* Task to complete
Retype the listing below, keeping every line the same.

* Data
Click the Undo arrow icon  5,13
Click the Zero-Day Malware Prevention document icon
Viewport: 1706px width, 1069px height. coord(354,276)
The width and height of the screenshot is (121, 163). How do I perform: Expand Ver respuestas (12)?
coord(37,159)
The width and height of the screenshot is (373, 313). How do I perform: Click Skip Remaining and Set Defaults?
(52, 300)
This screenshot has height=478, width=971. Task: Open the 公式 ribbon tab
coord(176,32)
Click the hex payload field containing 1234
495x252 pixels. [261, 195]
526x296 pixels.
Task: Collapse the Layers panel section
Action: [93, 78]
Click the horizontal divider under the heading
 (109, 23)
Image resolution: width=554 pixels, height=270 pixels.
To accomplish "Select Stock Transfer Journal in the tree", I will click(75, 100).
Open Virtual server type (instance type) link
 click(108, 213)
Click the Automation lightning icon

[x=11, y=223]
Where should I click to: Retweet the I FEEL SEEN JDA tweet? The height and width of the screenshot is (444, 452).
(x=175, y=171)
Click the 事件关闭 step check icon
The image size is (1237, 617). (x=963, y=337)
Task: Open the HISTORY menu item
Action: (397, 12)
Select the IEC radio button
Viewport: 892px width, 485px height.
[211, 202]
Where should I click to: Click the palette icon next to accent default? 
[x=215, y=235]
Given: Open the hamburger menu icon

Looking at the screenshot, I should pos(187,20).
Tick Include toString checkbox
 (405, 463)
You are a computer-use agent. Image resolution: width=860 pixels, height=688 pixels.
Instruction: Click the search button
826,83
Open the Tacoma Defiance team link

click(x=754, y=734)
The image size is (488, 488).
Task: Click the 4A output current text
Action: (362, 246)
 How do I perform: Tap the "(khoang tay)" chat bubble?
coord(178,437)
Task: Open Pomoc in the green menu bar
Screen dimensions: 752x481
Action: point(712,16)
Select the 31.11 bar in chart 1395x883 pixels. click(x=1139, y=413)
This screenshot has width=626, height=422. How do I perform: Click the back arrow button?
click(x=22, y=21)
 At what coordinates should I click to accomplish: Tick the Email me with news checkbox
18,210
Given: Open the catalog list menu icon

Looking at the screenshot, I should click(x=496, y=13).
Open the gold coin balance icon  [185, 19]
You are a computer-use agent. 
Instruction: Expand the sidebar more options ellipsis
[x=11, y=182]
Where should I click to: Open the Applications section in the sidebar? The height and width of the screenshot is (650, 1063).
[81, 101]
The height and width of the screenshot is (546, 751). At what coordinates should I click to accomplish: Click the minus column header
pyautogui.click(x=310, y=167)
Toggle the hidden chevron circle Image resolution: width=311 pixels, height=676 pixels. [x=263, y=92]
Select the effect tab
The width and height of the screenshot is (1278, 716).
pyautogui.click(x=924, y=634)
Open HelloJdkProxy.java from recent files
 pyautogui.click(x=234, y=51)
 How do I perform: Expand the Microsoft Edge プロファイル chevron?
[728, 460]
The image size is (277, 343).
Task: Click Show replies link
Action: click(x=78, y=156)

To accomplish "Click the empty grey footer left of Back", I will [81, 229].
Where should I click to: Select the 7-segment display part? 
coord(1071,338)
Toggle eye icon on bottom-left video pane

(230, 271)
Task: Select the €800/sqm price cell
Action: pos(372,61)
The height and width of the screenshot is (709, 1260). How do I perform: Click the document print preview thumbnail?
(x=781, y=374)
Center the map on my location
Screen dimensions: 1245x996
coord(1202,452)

* Output of the task
Click the Undo arrow icon  5,13
Click the Zero-Day Malware Prevention document icon
Viewport: 1706px width, 1069px height. coord(354,276)
The width and height of the screenshot is (121, 163). How do I perform: Expand Ver respuestas (12)?
coord(37,159)
The width and height of the screenshot is (373, 313). How do I perform: Click Skip Remaining and Set Defaults?
(52, 300)
This screenshot has height=478, width=971. Task: Open the 公式 ribbon tab
coord(176,32)
Click the hex payload field containing 1234
495x252 pixels. [261, 195]
526x296 pixels.
Task: Collapse the Layers panel section
Action: [93, 78]
Click the horizontal divider under the heading
 (109, 23)
Image resolution: width=554 pixels, height=270 pixels.
To accomplish "Select Stock Transfer Journal in the tree", I will click(75, 100).
Open Virtual server type (instance type) link
 click(108, 213)
Click the Automation lightning icon

[x=11, y=223]
Where should I click to: Retweet the I FEEL SEEN JDA tweet? The height and width of the screenshot is (444, 452).
(x=175, y=171)
Click the 事件关闭 step check icon
The image size is (1237, 617). (x=963, y=337)
Task: Open the HISTORY menu item
Action: (397, 12)
Select the IEC radio button
Viewport: 892px width, 485px height.
[211, 202]
Where should I click to: Click the palette icon next to accent default? 
[x=215, y=235]
Given: Open the hamburger menu icon

Looking at the screenshot, I should pos(187,20).
Tick Include toString checkbox
 (405, 463)
You are a computer-use agent. Image resolution: width=860 pixels, height=688 pixels.
Instruction: Click the search button
826,83
Open the Tacoma Defiance team link

click(x=754, y=734)
The image size is (488, 488).
Task: Click the 4A output current text
Action: (362, 246)
 How do I perform: Tap the "(khoang tay)" chat bubble?
coord(178,437)
Task: Open Pomoc in the green menu bar
Screen dimensions: 752x481
Action: point(712,16)
Select the 31.11 bar in chart 1395x883 pixels. click(x=1139, y=413)
This screenshot has width=626, height=422. How do I perform: Click the back arrow button?
click(x=22, y=21)
 At what coordinates should I click to accomplish: Tick the Email me with news checkbox
18,210
Given: Open the catalog list menu icon

Looking at the screenshot, I should click(x=496, y=13).
Open the gold coin balance icon  [185, 19]
You are a computer-use agent. 
Instruction: Expand the sidebar more options ellipsis
[x=11, y=182]
Where should I click to: Open the Applications section in the sidebar? The height and width of the screenshot is (650, 1063).
[81, 101]
The height and width of the screenshot is (546, 751). At what coordinates should I click to accomplish: Click the minus column header
pyautogui.click(x=310, y=167)
Toggle the hidden chevron circle Image resolution: width=311 pixels, height=676 pixels. [x=263, y=92]
Select the effect tab
The width and height of the screenshot is (1278, 716).
pyautogui.click(x=924, y=634)
Open HelloJdkProxy.java from recent files
 pyautogui.click(x=234, y=51)
 How do I perform: Expand the Microsoft Edge プロファイル chevron?
[728, 460]
The image size is (277, 343).
Task: Click Show replies link
Action: click(x=78, y=156)

To accomplish "Click the empty grey footer left of Back", I will [81, 229].
Where should I click to: Select the 7-segment display part? 
coord(1071,338)
Toggle eye icon on bottom-left video pane

(230, 271)
Task: Select the €800/sqm price cell
Action: pos(372,61)
The height and width of the screenshot is (709, 1260). How do I perform: Click the document print preview thumbnail?
(x=781, y=374)
Center the map on my location
Screen dimensions: 1245x996
coord(1202,452)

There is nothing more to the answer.